Герман Лотце ссылается на regressus, с тем чтобы не согласиться, будто изменение объекта А может повлечь за собой изменение объекта В. Он считает, что, если А и В независимы, утверждать воздействие А на В – значит утверждать третий элемент С, которому, в свою очередь, для того, чтобы влиять на В, потребуется четвертый элемент – D, воздействие которого невозможно без Е, воздействие которого невозможно без F... Дабы уйти от этих множащихся призраков, он решает, что в мире есть лишь один объект: бесконечная и абсолютная субстанция, сравнимая с Богом Спинозы. Преходящие причины сводятся к имманентным; события – к проявлениям либо ипостасям космической субстанции.

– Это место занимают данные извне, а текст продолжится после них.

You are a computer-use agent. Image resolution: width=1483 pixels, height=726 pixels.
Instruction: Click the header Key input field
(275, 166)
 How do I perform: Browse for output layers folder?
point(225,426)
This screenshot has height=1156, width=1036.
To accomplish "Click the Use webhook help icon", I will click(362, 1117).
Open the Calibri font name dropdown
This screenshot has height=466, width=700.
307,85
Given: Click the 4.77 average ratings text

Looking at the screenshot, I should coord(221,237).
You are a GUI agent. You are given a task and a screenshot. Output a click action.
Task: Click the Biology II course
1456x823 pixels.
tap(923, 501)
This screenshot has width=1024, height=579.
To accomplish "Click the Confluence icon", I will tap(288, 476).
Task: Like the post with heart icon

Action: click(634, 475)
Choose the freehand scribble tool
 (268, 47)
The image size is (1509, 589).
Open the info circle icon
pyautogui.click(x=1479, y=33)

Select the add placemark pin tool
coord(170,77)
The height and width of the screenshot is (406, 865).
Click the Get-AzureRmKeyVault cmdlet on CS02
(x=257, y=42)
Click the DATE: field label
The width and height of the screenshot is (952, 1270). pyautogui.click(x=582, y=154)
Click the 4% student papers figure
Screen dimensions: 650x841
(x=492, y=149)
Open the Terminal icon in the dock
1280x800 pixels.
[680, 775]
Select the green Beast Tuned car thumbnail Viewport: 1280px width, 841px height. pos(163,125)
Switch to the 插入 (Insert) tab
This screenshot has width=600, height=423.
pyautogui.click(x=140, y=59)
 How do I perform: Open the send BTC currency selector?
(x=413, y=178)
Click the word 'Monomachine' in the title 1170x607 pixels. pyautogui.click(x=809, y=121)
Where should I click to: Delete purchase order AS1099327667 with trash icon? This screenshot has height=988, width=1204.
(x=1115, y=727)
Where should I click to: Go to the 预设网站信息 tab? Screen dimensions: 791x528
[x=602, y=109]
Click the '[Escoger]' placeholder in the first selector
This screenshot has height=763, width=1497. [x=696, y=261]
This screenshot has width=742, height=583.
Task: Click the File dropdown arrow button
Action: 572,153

Аналогичен – однако и более жуток – случай Ф. Г. Брэдли. Этому мыслителю («Appearance and Reality», 1897, с. 19—34) мало опровергнуть причинные отношения, он отрицает возможность любых отношений. Он спрашивает, обусловлены ли отношения своими понятиями. Ему отвечают, что да, а это означает, что существуют два других отношения и затем еще два. В аксиоме «часть меньше целого» он видит не два понятия и отношение «меньше»; он видит три («часть»; «меньше»; «целое»), причем отношения между ними подразумевают два других отношения, и так до бесконечности. В суждении «Хуан – существо смертное» он видит четыре несочетаемых понятия (четвертое – опущенная связка), которые нам никогда друг с другом не согласовать. Все понятия он превращает в изолированные, непроницаемые объекты. Опровергать его – все равно, что унижаться до нереальности.
Лотце располагает периодические провалы Зенона меж причиной и следствием; Брэдли – меж подлежащим и сказуемым, если не меж подлежащим и его определениями; Льюис Кэррол («Mind», т. 4, с. 278) – меж второй посылкой силлогизма и заключением. Он передает бесконечный диалог, собеседники которого – Ахиллес и черепаха. Достигнув финиша на нескончаемых бегах, атлеты мирно беседуют о геометрии. Они изучают стройное умозаключение:
a ) две вещи, тождественные третьей, тождественны меж собой;
b ) обе стороны данного треугольника тождественны MN ;
z ) обе стороны данного треугольника тождественны меж собой.
Черепаха принимает посылки а и b , но отказывается признать, что из них следует приведенное умозаключение.
Тогда Ахиллес вводит условную посылку:
a ) две вещи, тождественные третьей, тождественны меж собой;
b ) обе стороны данного треугольника тождественны MN ;
c ) если а и b истинно, z истинно;
z ) обе стороны данного треугольника тождественны меж собой.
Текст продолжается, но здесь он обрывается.